Not if the goal is to avoid vetting each new version as if it were a completely new dependency. The whole reason for the current system, and the very idea of new versions of "the same software", is that we want to be able to rely on the reputation of a project to make certain decisions. For example, we trust Linux 5.11.1 to be non-malicious and to be mostly stable etc largely on the reputation of the Linux project. We don't go around vetting the code of such s project except in efemer specific niches.
If we don't trust the provenance of the code we're getting though, that reputation becomes irrelevant. As such, this is a problem of identity assurances and access management, it can't be solved otherwise.
Ok: you've provided two requirements that I agree with:
- It should be possible to compare between two releases (I'd personally like to see a code diff, ideally with a complete path of the commits involved)

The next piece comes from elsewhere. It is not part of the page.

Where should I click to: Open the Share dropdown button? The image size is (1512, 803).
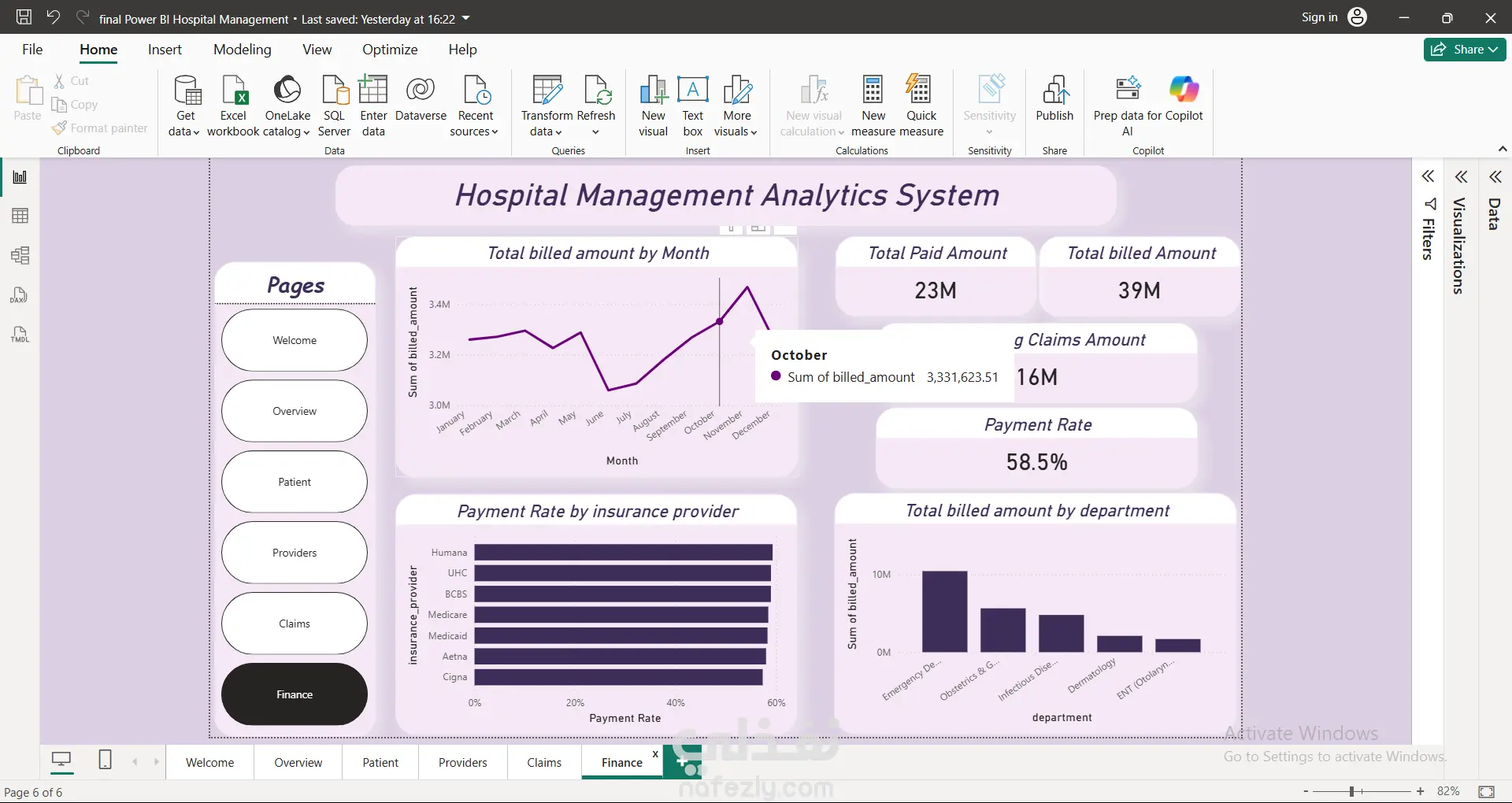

- Providing a reputation visibility mechanism (for publishers? author(s)?) across a series of releases is important
Those don't require user accounts necessarily, though. And responding to the end of your message: identity assurances, yep, those seem necessary; access management, I'm not so sure.
Access management is required to have identity assurances. If there's no way to ensure someone's identity is secure, how do we know it's them in the first place?
If we don't trust the provenance of the code we're getting though, that reputation becomes irrelevant. As such, this is a problem of identity assurances and access management, it can't be solved otherwise.